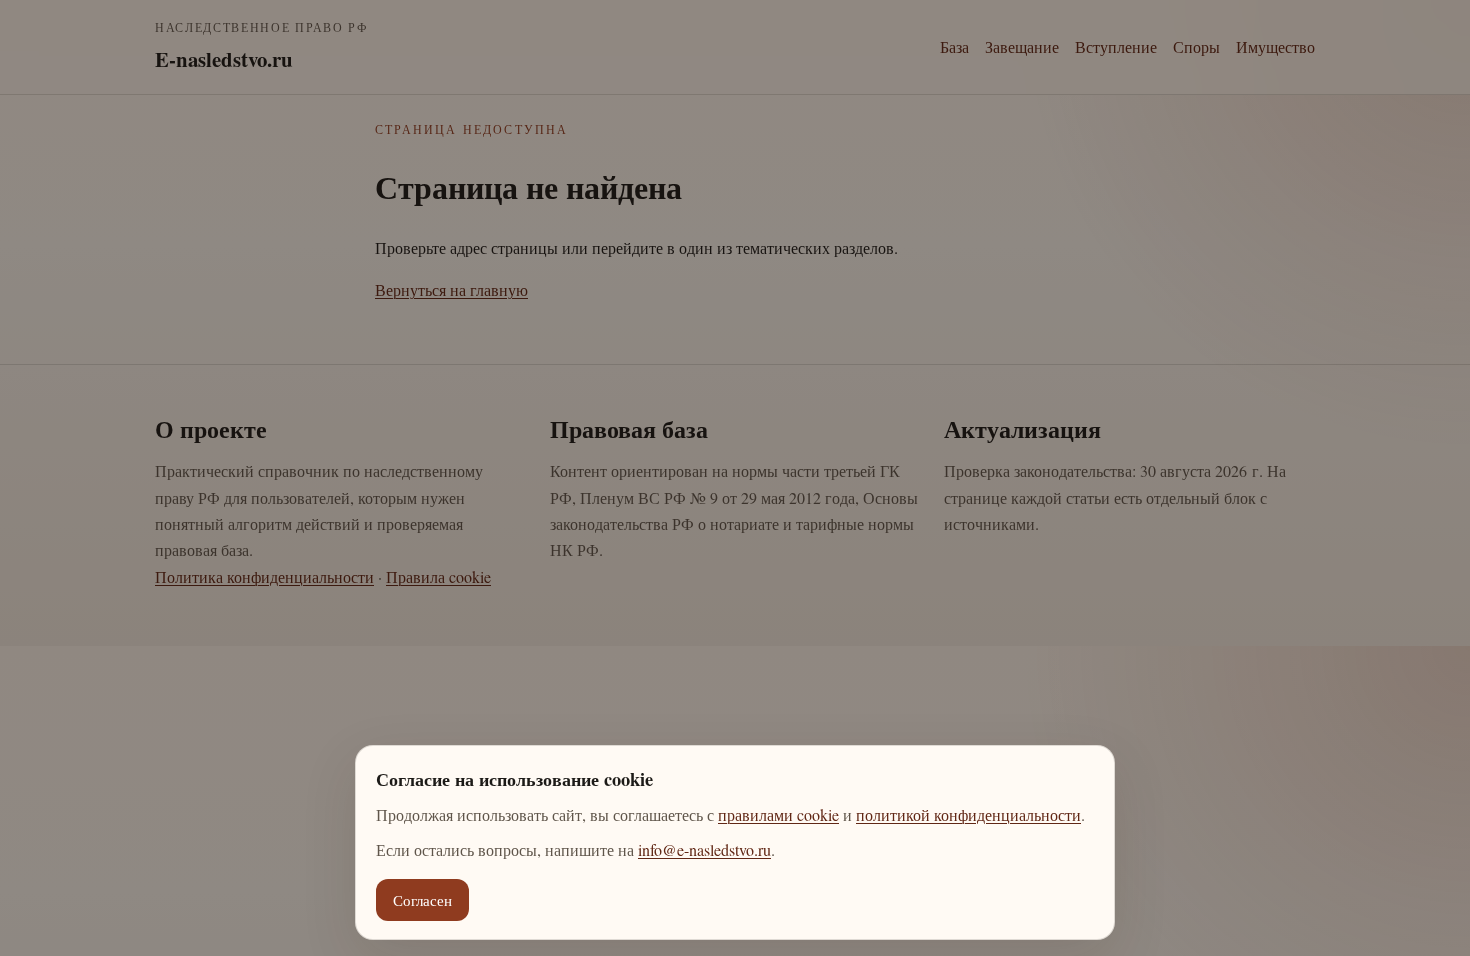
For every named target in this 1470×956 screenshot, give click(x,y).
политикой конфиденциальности (968, 814)
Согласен (422, 900)
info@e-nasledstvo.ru (704, 849)
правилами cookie (778, 814)
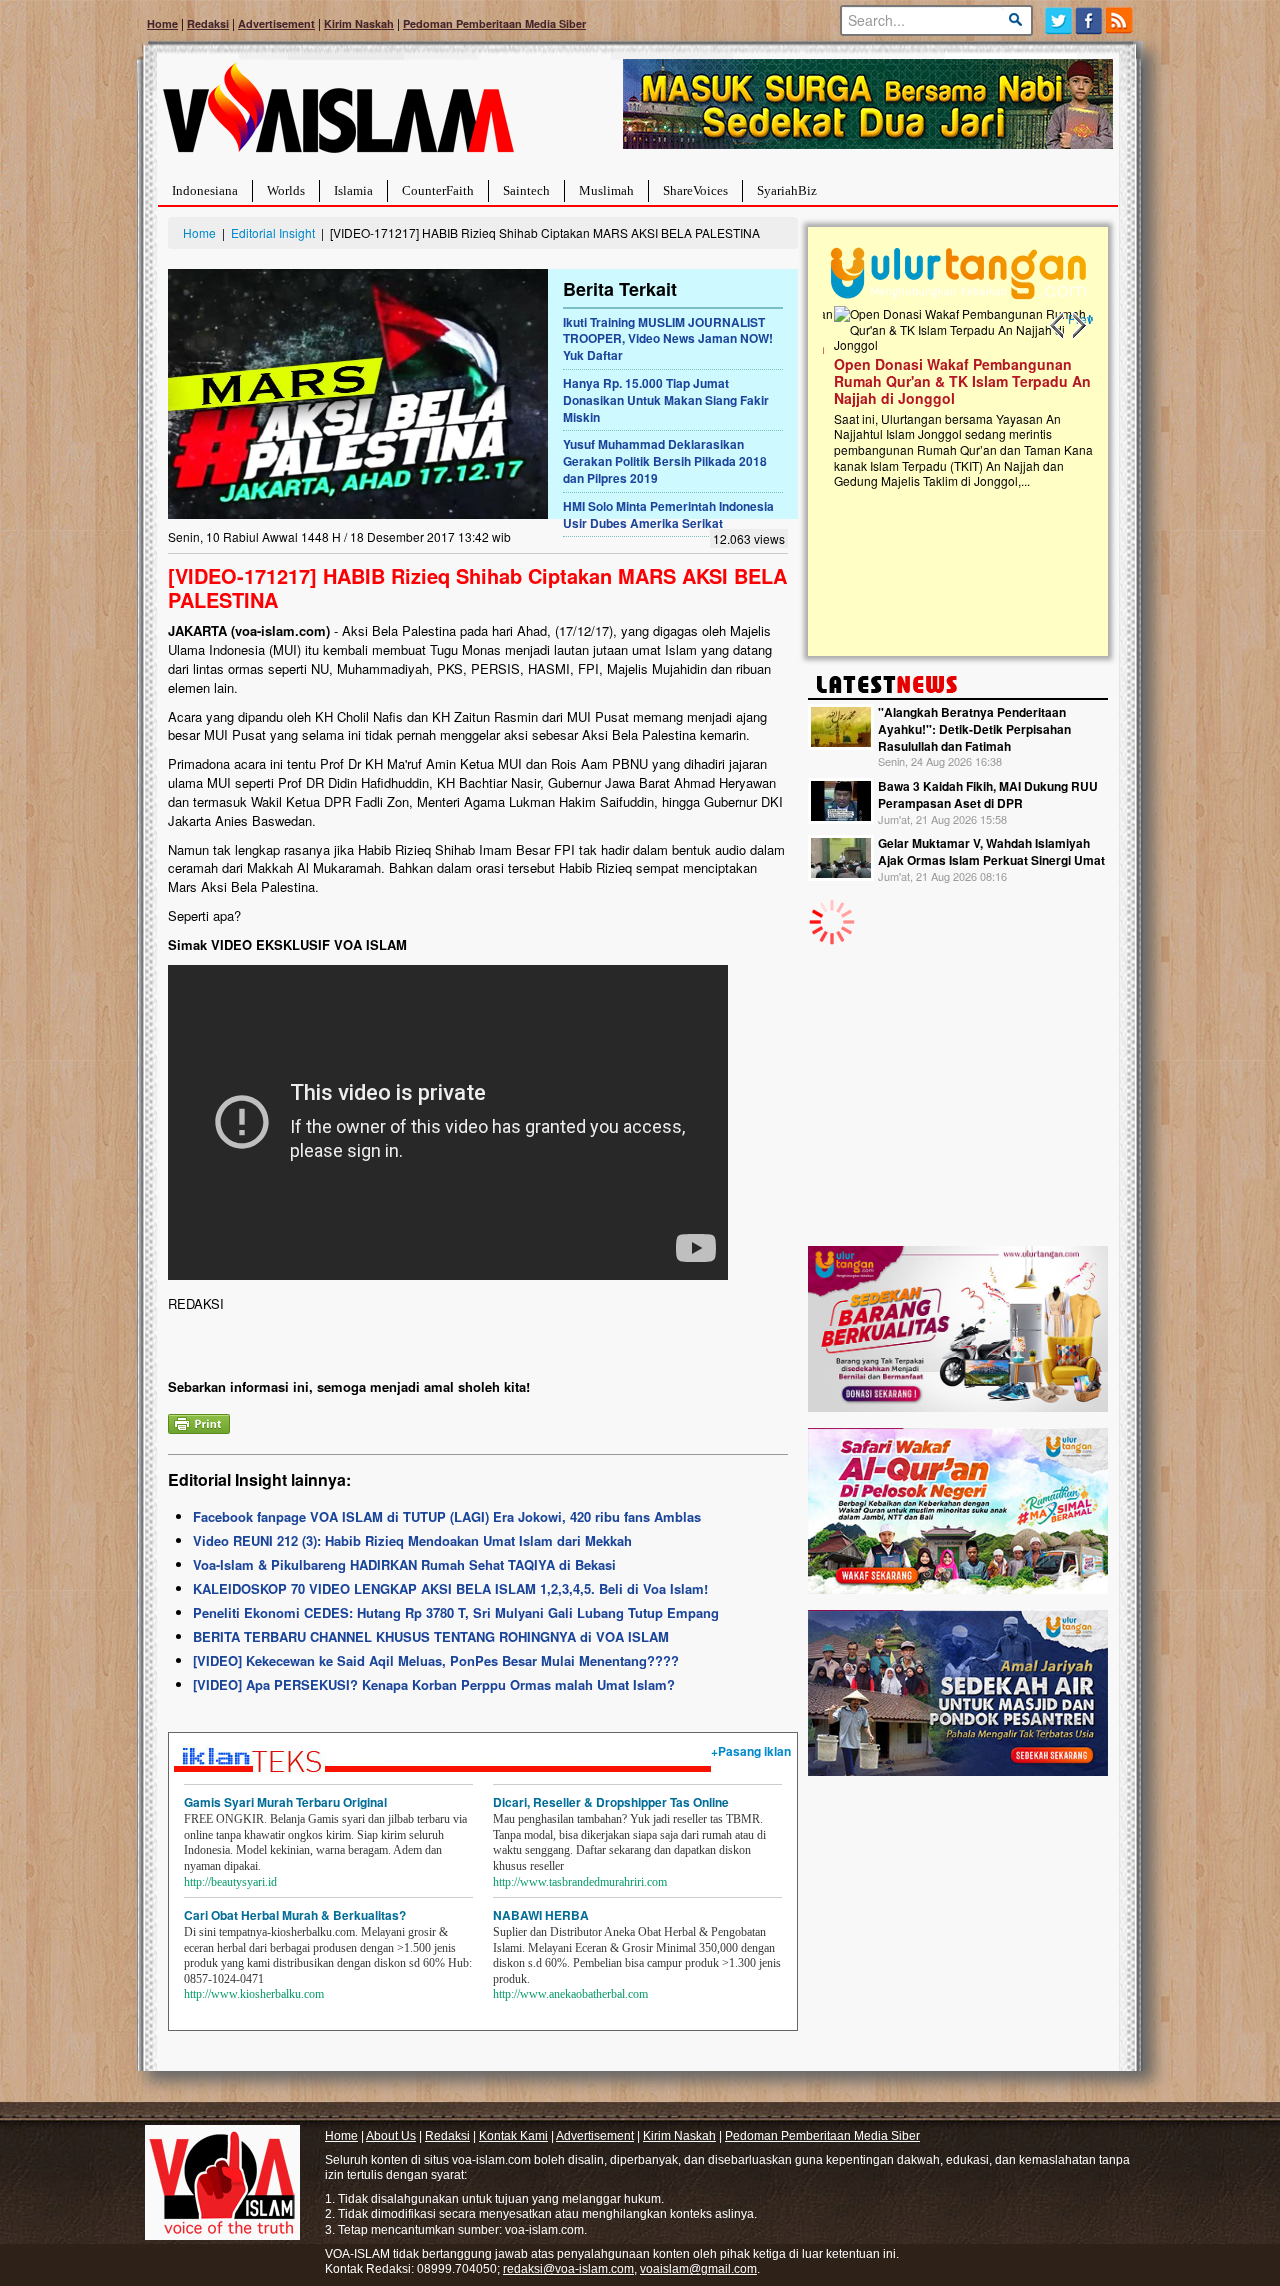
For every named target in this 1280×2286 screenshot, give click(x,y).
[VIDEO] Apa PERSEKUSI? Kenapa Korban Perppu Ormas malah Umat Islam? (434, 1684)
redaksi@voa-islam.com (568, 2269)
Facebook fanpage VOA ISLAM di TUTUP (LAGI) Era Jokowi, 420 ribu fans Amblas (447, 1516)
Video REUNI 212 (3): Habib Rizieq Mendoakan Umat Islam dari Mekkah (412, 1540)
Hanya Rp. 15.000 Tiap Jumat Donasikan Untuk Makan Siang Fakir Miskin (666, 400)
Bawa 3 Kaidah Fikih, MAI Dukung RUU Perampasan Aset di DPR (988, 794)
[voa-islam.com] (338, 115)
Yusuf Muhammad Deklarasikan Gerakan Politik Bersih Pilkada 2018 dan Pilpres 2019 (665, 461)
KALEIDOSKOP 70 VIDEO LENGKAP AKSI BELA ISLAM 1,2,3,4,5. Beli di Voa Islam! (450, 1588)
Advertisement (276, 23)
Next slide (1078, 326)
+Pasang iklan (751, 1751)
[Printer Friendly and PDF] (199, 1421)
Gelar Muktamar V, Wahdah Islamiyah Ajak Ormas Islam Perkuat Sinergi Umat (991, 851)
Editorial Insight (273, 232)
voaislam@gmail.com (698, 2269)
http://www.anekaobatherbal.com (570, 1994)
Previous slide (1058, 326)
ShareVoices (695, 190)
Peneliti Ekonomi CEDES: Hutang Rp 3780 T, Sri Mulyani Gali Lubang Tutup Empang (456, 1612)
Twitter (1058, 20)
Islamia (353, 190)
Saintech (526, 190)
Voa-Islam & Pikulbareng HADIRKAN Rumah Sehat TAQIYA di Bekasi (404, 1564)
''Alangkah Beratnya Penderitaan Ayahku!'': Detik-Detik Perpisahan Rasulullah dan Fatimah (974, 729)
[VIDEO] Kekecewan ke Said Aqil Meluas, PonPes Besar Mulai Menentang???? (436, 1660)
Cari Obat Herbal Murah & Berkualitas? (295, 1915)
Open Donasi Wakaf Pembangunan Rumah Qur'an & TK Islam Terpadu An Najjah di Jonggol (951, 381)
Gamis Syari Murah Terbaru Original (285, 1802)
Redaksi (208, 23)
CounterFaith (438, 190)
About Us (391, 2136)
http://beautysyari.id (230, 1882)
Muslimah (606, 190)
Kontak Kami (513, 2136)
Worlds (286, 190)
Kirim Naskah (359, 23)
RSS (1120, 20)
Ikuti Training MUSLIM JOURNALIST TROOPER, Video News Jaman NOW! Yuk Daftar (668, 339)
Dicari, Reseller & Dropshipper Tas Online (611, 1802)
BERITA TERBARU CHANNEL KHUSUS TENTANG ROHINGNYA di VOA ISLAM (431, 1636)
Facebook (1089, 20)
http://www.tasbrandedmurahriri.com (580, 1882)
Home (162, 23)
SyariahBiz (787, 190)
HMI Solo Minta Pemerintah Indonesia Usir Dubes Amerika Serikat (668, 514)
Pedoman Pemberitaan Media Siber (494, 23)
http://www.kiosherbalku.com (254, 1994)
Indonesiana (205, 190)
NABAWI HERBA (541, 1915)
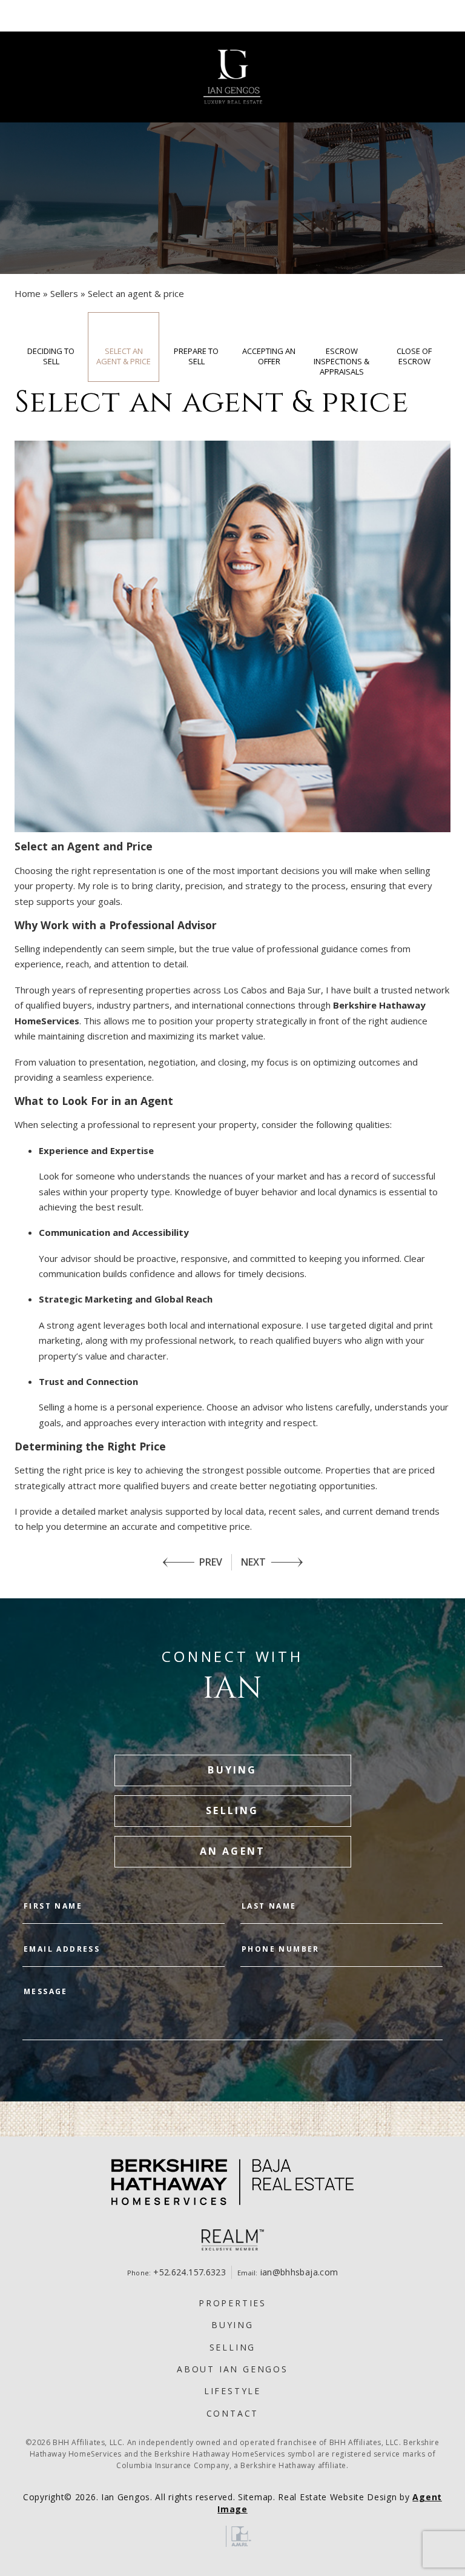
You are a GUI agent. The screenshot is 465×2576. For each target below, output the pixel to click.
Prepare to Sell (196, 356)
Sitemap (255, 2497)
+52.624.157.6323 (189, 2272)
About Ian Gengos (232, 2369)
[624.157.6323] (232, 16)
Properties (232, 2303)
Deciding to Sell (50, 356)
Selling (232, 2347)
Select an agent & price (123, 356)
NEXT (253, 1562)
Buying (232, 2325)
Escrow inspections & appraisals (341, 361)
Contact (232, 2413)
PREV (210, 1562)
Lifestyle (232, 2391)
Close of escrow (414, 356)
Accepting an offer (268, 356)
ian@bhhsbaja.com (299, 2272)
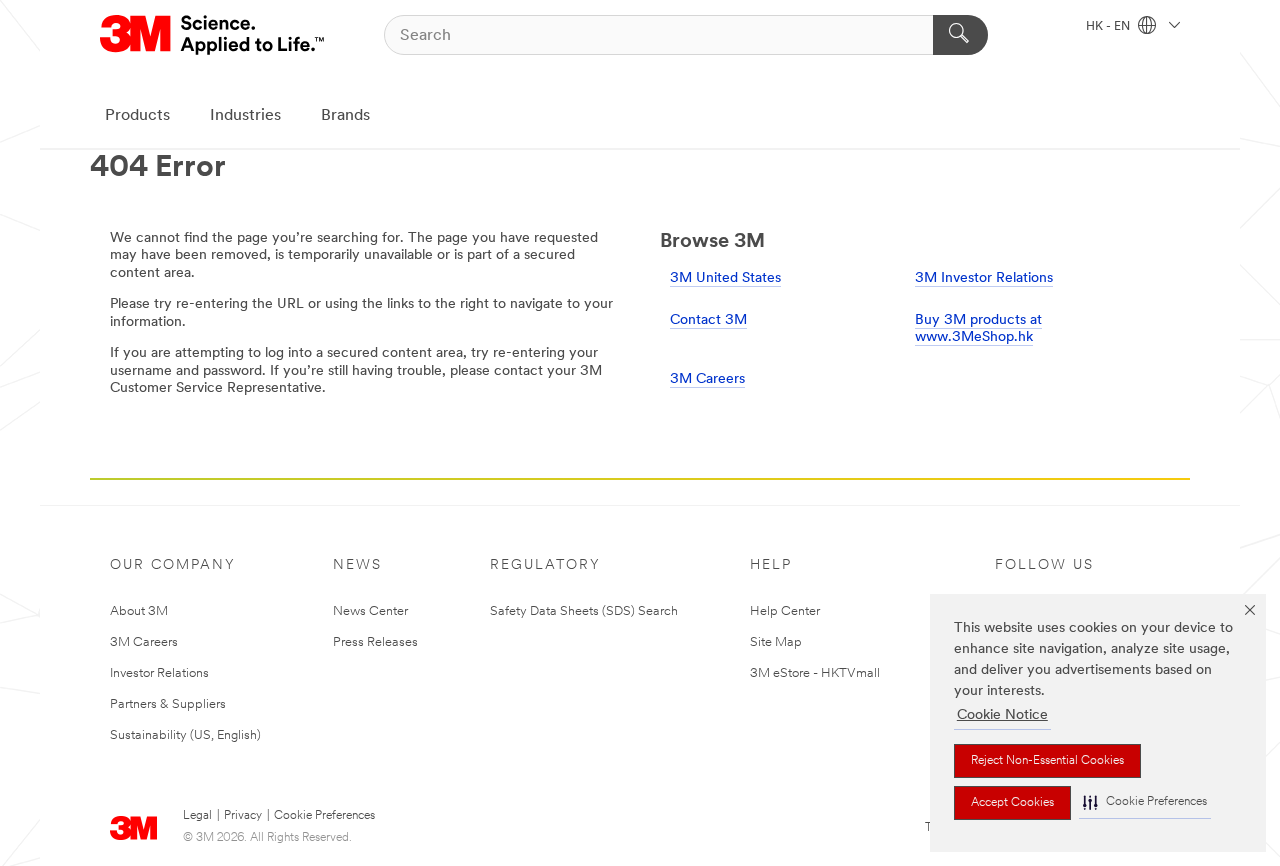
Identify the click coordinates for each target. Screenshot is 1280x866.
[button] (1145, 802)
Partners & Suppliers (168, 704)
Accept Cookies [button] (1012, 803)
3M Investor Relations (984, 278)
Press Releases (375, 642)
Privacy (243, 816)
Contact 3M (708, 320)
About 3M (139, 611)
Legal (197, 816)
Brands (345, 116)
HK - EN (1109, 27)
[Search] (960, 35)
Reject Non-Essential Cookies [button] (1047, 761)
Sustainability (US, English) (185, 735)
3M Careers (707, 379)
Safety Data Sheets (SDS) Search (584, 611)
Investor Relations (159, 673)
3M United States (725, 278)
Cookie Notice (1002, 715)
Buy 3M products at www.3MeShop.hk (978, 329)
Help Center (785, 611)
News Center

- - -

> **TASK GOAL**
Copy every entry exactly, leaving out the pictures.

> **RESPONSE TO THE EXERCISE**
For every named target in this 1470×956 screenshot, give click(x,y).
политикой конфиденциальности (968, 814)
Согласен (422, 900)
info@e-nasledstvo.ru (704, 849)
правилами cookie (778, 814)
For every named target in this 1280×2286 screenshot, give click(x,y).
[VIDEO] Apa PERSEKUSI? Kenapa Korban Perppu Ormas malah Umat Islam? (434, 1684)
redaksi@voa-islam.com (568, 2269)
Facebook fanpage VOA ISLAM di TUTUP (LAGI) Era Jokowi, 420 ribu fans Amblas (447, 1516)
Video REUNI 212 (3): Habib Rizieq Mendoakan Umat Islam dari Mekkah (412, 1540)
Hanya Rp. 15.000 Tiap Jumat Donasikan Untuk Makan Siang Fakir Miskin (666, 400)
Bawa 3 Kaidah Fikih, MAI Dukung RUU Perampasan Aset di DPR (988, 794)
[voa-islam.com] (338, 115)
Yusuf Muhammad Deklarasikan Gerakan Politik Bersih Pilkada 2018 dan Pilpres 2019 (665, 461)
KALEIDOSKOP 70 VIDEO LENGKAP AKSI BELA ISLAM 1,2,3,4,5. Beli di Voa Islam! (450, 1588)
Advertisement (276, 23)
Next slide (1078, 326)
+Pasang iklan (751, 1751)
[Printer Friendly and PDF] (199, 1421)
Gelar Muktamar V, Wahdah Islamiyah Ajak Ormas Islam Perkuat Sinergi Umat (991, 851)
Editorial Insight (273, 232)
voaislam@gmail.com (698, 2269)
http://www.anekaobatherbal.com (570, 1994)
Previous slide (1058, 326)
ShareVoices (695, 190)
Peneliti Ekonomi CEDES: Hutang Rp 3780 T, Sri Mulyani Gali Lubang Tutup Empang (456, 1612)
Twitter (1058, 20)
Islamia (353, 190)
Saintech (526, 190)
Voa-Islam & Pikulbareng HADIRKAN Rumah Sehat TAQIYA di Bekasi (404, 1564)
''Alangkah Beratnya Penderitaan Ayahku!'': Detik-Detik Perpisahan Rasulullah dan Fatimah (974, 729)
[VIDEO] Kekecewan ke Said Aqil Meluas, PonPes Besar Mulai Menentang???? (436, 1660)
Cari Obat Herbal Murah & Berkualitas? (295, 1915)
Open Donasi Wakaf Pembangunan Rumah Qur'an & TK Islam Terpadu An Najjah di Jonggol (951, 381)
Gamis Syari Murah Terbaru Original (285, 1802)
Redaksi (208, 23)
CounterFaith (438, 190)
About Us (391, 2136)
http://beautysyari.id (230, 1882)
Muslimah (606, 190)
Kontak Kami (513, 2136)
Worlds (286, 190)
Kirim Naskah (359, 23)
RSS (1120, 20)
Ikuti Training MUSLIM JOURNALIST TROOPER, Video News Jaman NOW! Yuk Daftar (668, 339)
Dicari, Reseller & Dropshipper Tas Online (611, 1802)
BERITA TERBARU CHANNEL KHUSUS TENTANG ROHINGNYA di VOA ISLAM (431, 1636)
Facebook (1089, 20)
http://www.tasbrandedmurahriri.com (580, 1882)
Home (162, 23)
SyariahBiz (787, 190)
HMI Solo Minta Pemerintah Indonesia Usir Dubes Amerika Serikat (668, 514)
Pedoman Pemberitaan Media Siber (494, 23)
http://www.kiosherbalku.com (254, 1994)
Indonesiana (205, 190)
NABAWI HERBA (541, 1915)
You are a GUI agent. The screenshot is 465×2576. For each target below, output the pixel to click.
Prepare to Sell (196, 356)
Sitemap (255, 2497)
+52.624.157.6323 (189, 2272)
About Ian Gengos (232, 2369)
[624.157.6323] (232, 16)
Properties (232, 2303)
Deciding to Sell (50, 356)
Selling (232, 2347)
Select an agent & price (123, 356)
NEXT (253, 1562)
Buying (232, 2325)
Escrow inspections & appraisals (341, 361)
Contact (232, 2413)
PREV (210, 1562)
Lifestyle (232, 2391)
Close of escrow (414, 356)
Accepting an offer (268, 356)
ian@bhhsbaja.com (299, 2272)
Identify the click coordinates for each target. Screenshot is 1280x866.
[button] (1145, 802)
Partners & Suppliers (168, 704)
Accept Cookies [button] (1012, 803)
3M Investor Relations (984, 278)
Press Releases (375, 642)
Privacy (243, 816)
Contact 3M (708, 320)
About 3M (139, 611)
Legal (197, 816)
Brands (345, 116)
HK - EN (1109, 27)
[Search] (960, 35)
Reject Non-Essential Cookies [button] (1047, 761)
Sustainability (US, English) (185, 735)
3M Careers (707, 379)
Safety Data Sheets (SDS) Search (584, 611)
Investor Relations (159, 673)
3M United States (725, 278)
Cookie Notice (1002, 715)
Buy 3M products at www.3MeShop.hk (978, 329)
Help Center (785, 611)
News Center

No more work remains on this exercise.